- The request -
Print the records below from the line with "Task: Open Kitchen-Dimension406's" up to and including the line with "Action: pyautogui.click(x=105, y=19)", reproducing each line unchanged and nothing else.

- Information given -
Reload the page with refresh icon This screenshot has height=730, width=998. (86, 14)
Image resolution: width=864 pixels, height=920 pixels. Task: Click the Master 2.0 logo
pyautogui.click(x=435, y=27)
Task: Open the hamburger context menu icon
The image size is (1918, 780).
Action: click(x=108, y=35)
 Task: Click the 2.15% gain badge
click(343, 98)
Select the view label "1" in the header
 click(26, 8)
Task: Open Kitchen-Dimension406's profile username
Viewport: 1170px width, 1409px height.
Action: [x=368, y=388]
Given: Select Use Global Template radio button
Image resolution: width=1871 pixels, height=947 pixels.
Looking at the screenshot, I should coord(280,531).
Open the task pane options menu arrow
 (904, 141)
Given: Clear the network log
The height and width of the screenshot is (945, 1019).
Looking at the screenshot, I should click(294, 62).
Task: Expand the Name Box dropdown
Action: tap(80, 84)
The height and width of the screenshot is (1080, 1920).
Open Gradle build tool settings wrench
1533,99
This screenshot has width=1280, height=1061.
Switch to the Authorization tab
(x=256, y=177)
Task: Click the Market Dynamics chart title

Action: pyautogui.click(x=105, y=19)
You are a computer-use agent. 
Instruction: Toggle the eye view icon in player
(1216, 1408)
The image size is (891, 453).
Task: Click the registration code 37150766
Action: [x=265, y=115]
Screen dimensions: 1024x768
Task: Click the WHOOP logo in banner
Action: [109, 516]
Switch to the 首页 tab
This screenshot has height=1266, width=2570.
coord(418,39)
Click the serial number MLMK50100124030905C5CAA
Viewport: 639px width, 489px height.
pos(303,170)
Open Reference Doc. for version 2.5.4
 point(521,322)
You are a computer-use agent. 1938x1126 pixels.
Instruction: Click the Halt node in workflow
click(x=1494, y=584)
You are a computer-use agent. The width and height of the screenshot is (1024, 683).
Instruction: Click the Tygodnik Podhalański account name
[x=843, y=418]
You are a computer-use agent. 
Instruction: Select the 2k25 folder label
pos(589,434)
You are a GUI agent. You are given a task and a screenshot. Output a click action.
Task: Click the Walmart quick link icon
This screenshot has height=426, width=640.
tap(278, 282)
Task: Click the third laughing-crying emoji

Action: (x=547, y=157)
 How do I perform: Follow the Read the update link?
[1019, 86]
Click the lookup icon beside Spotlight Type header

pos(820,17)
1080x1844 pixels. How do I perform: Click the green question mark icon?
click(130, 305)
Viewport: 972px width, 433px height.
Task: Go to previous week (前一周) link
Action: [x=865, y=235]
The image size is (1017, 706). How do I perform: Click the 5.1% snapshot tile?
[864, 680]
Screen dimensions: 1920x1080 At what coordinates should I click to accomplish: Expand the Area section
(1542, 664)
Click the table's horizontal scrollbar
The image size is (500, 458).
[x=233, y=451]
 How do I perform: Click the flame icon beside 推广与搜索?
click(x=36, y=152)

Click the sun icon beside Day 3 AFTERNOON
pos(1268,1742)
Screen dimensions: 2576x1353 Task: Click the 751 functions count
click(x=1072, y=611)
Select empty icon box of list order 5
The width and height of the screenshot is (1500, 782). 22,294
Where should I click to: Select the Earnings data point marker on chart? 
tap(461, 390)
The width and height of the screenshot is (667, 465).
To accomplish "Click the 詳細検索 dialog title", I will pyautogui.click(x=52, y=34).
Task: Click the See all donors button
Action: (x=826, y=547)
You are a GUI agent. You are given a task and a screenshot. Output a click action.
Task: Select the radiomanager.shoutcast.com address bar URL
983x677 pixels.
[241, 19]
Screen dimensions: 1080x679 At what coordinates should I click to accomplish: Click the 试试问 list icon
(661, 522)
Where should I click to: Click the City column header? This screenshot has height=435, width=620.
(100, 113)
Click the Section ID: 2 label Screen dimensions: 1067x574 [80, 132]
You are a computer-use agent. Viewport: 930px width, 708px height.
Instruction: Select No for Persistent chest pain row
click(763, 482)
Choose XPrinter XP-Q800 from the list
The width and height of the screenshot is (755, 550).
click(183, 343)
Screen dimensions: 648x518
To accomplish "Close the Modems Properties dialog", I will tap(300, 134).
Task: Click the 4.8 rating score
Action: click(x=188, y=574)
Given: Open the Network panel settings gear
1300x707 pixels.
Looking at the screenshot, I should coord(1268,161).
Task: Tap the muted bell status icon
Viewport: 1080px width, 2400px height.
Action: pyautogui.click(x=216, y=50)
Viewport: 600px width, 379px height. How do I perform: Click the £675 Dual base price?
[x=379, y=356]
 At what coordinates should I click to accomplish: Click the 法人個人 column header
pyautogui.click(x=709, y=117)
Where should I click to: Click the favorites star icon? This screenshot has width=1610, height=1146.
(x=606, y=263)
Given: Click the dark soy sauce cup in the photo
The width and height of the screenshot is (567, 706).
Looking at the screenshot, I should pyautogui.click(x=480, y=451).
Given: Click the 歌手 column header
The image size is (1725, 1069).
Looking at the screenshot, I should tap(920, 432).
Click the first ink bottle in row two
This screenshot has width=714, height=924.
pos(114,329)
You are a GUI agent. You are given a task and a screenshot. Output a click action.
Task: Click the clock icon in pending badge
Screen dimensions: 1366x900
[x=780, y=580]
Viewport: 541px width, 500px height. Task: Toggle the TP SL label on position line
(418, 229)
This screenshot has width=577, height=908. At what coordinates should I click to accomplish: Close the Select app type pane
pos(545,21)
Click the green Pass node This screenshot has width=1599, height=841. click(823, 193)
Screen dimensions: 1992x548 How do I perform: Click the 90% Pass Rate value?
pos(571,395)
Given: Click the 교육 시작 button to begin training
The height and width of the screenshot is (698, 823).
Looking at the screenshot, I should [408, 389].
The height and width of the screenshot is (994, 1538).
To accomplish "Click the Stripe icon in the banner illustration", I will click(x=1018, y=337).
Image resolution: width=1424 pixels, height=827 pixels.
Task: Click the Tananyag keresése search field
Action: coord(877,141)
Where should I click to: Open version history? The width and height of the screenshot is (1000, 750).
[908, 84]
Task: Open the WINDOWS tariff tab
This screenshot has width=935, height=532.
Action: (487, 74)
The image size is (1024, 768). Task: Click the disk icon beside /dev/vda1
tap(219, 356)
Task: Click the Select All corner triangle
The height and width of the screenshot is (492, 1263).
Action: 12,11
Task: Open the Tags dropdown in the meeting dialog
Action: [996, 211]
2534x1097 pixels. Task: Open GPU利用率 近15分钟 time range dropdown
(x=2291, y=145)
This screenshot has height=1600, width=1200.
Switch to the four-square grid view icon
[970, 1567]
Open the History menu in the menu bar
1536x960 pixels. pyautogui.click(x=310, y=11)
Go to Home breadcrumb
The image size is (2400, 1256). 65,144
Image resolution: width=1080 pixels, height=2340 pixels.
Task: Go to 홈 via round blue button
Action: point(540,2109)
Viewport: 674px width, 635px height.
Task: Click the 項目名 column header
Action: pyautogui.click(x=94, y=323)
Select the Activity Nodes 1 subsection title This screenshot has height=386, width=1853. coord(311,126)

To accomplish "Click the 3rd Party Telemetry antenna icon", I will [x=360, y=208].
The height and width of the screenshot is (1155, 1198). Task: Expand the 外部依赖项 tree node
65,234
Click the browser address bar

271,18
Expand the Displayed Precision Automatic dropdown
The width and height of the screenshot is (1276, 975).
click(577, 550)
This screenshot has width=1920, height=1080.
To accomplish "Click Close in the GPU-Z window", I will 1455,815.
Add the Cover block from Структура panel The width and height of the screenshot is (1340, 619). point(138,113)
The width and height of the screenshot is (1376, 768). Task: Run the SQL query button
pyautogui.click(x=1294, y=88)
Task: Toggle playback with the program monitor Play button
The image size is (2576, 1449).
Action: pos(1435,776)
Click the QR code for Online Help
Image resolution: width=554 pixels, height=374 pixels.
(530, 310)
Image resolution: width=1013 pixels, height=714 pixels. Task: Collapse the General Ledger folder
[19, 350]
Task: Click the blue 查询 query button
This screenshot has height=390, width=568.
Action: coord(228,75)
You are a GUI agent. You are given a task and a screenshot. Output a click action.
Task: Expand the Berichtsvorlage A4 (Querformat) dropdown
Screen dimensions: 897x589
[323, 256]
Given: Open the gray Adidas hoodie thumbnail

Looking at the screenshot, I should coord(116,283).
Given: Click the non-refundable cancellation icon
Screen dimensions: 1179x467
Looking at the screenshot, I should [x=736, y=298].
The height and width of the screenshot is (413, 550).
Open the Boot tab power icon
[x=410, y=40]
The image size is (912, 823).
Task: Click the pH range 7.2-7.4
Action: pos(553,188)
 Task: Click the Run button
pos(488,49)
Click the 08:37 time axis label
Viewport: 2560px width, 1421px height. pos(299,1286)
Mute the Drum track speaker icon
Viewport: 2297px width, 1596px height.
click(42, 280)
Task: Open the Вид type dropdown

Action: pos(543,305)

- Result for this exercise -
Task: Open Kitchen-Dimension406's profile username
Viewport: 1170px width, 1409px height.
Action: [x=368, y=388]
Given: Select Use Global Template radio button
Image resolution: width=1871 pixels, height=947 pixels.
Looking at the screenshot, I should coord(280,531).
Open the task pane options menu arrow
 (904, 141)
Given: Clear the network log
The height and width of the screenshot is (945, 1019).
Looking at the screenshot, I should click(294, 62).
Task: Expand the Name Box dropdown
Action: tap(80, 84)
The height and width of the screenshot is (1080, 1920).
Open Gradle build tool settings wrench
1533,99
This screenshot has width=1280, height=1061.
Switch to the Authorization tab
(x=256, y=177)
Task: Click the Market Dynamics chart title

Action: pyautogui.click(x=105, y=19)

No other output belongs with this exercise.